I left religion years ago and only came back to it with compromises. I tend to ignore the politics of it all as just too many man made laws and not Gods laws.
I believe in the power of prayer and have seen many times the comfort religion can bring to some people and that is what probably keeps me involved, but as for God taking control of my problems- no way.
I believe we were created into a blissful, loving, innocent state and given life( which we wanted). We are here to deal with it all, love, hate , joy , sorrow etc. God is always there but will not get involved because that is not part of the plan. It is down to ourselves to deal with our own problems, and even better if we have loved ones or friends to help. God will not criticize and will love us whatever we do. I have responsibilities to myself and my family and am trying to do the best I can (albeit belatedly). But whatever I do, God will still be there with me.
All I can think with regard to the hardships some endure and of the horrors and disasters, is that all those concerned and their loved ones will know, understand and accept why when it is time for them to do so.
This time last year I was an overweight drunk, now I run and cycle regularly and am much fitter mentally and physically.
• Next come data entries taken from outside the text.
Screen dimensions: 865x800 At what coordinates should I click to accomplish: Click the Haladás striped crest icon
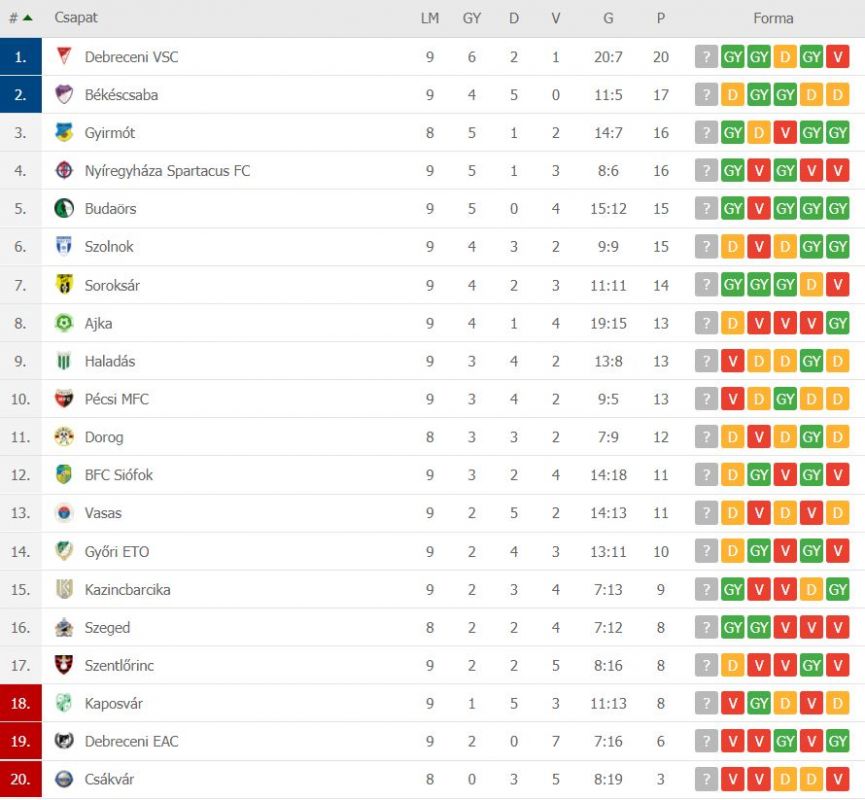[x=64, y=361]
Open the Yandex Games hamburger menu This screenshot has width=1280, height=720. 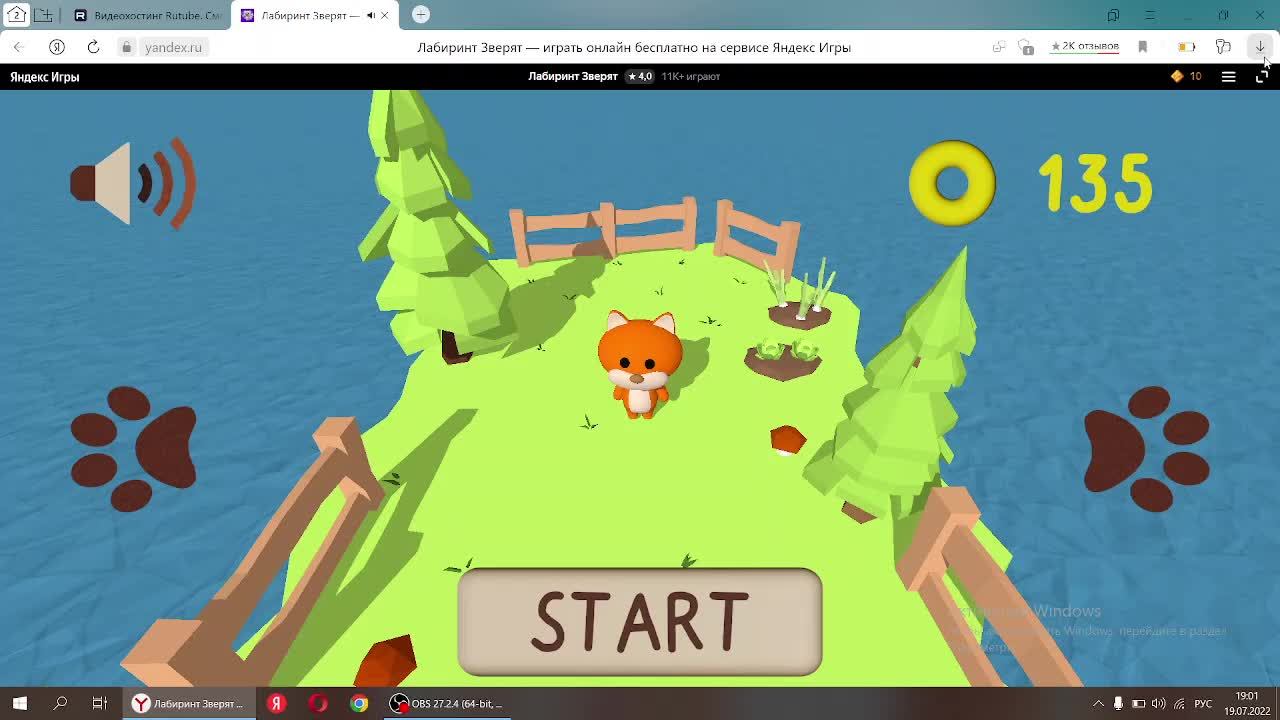click(1229, 77)
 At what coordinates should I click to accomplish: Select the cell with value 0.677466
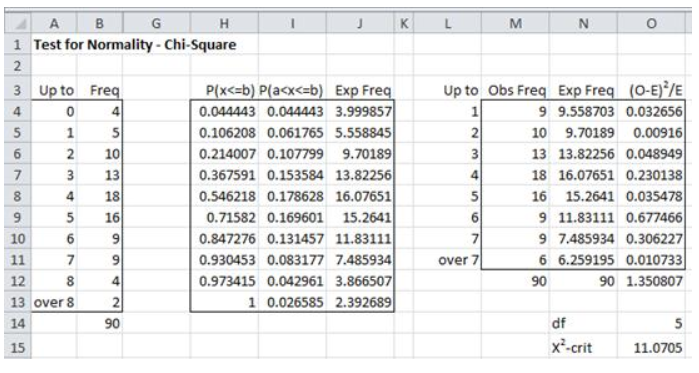coord(651,217)
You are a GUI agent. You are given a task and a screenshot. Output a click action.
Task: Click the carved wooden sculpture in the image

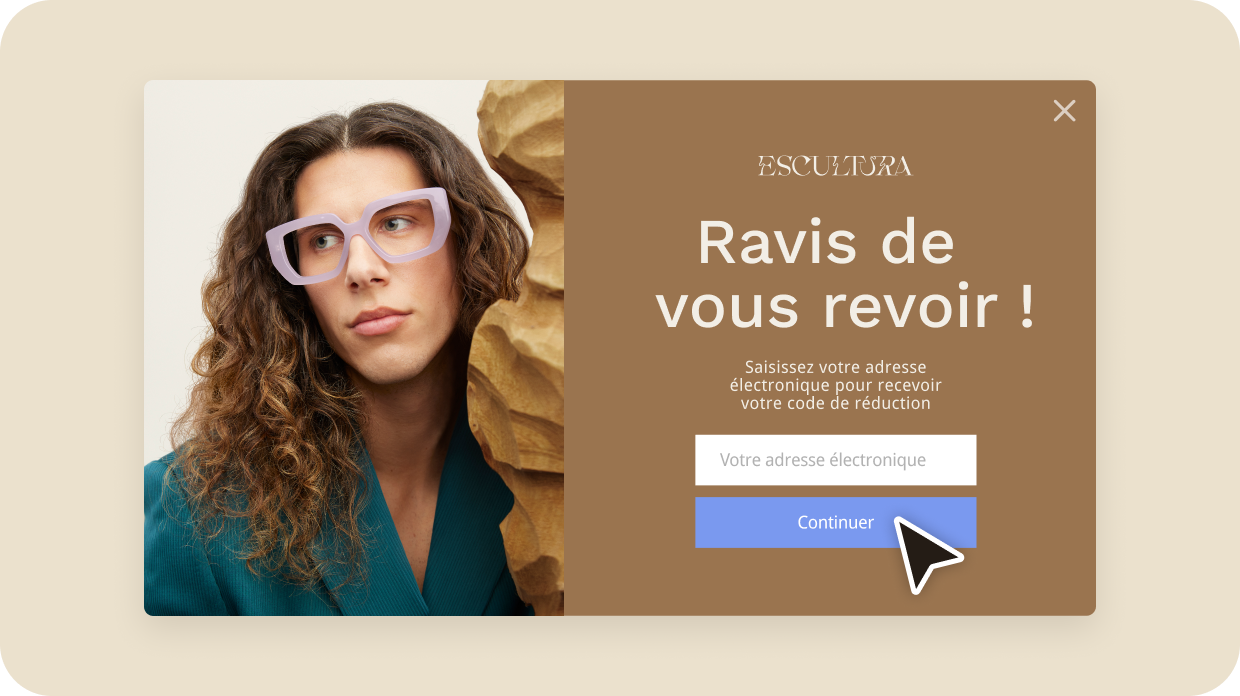coord(517,340)
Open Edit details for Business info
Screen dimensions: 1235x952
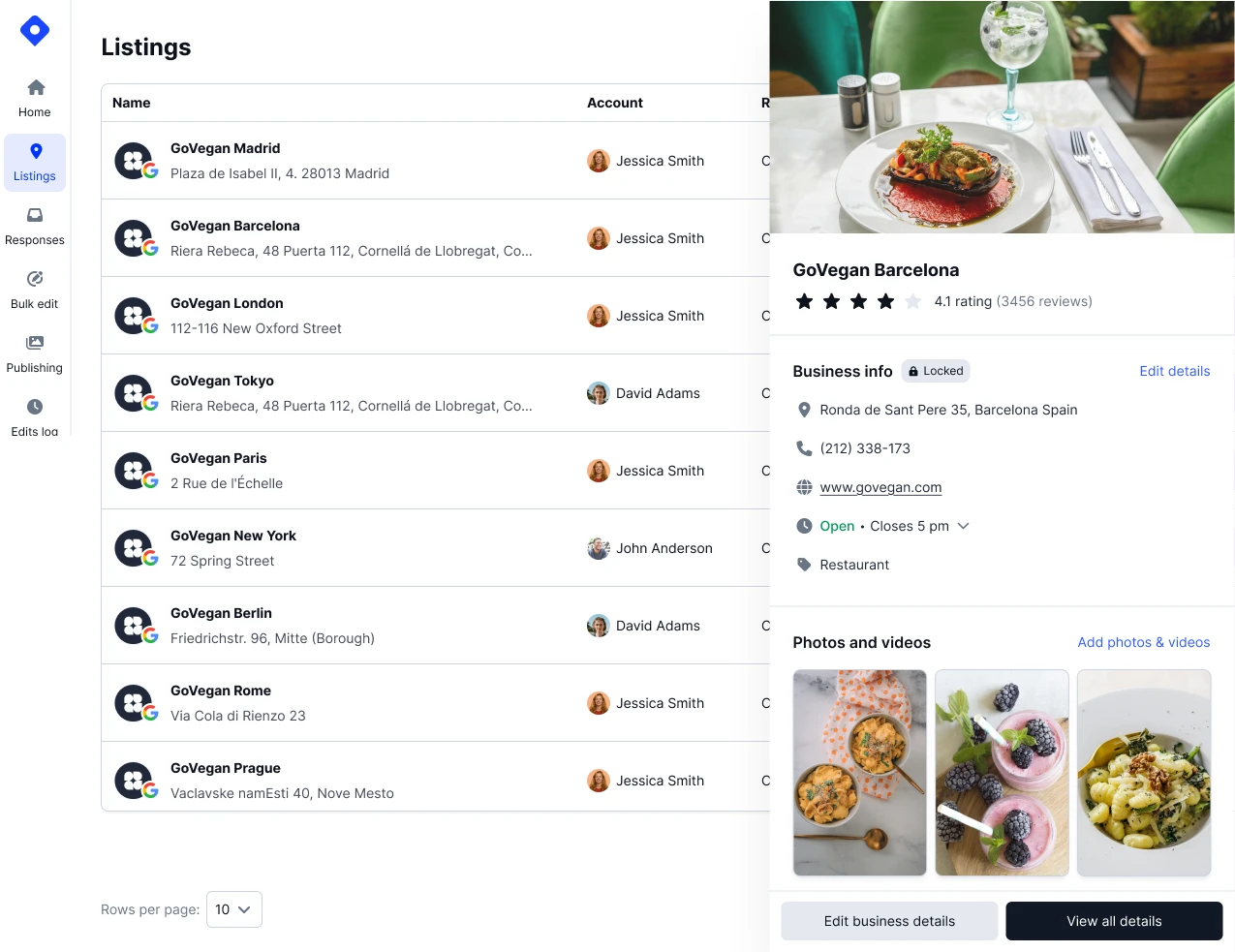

Others have helped including SR but having attended AA for a while at the start of the year I knew it wasn't for me. When I started going there, even though I had misgivings I thought that being part of the group would be a good thing to keep me sober. Apart from not accepting much of it, being a few months sober already my brain was clear. The suggestion of being a drydrunk I found quite offensive and I realised that I could work on me and that is what I am doing.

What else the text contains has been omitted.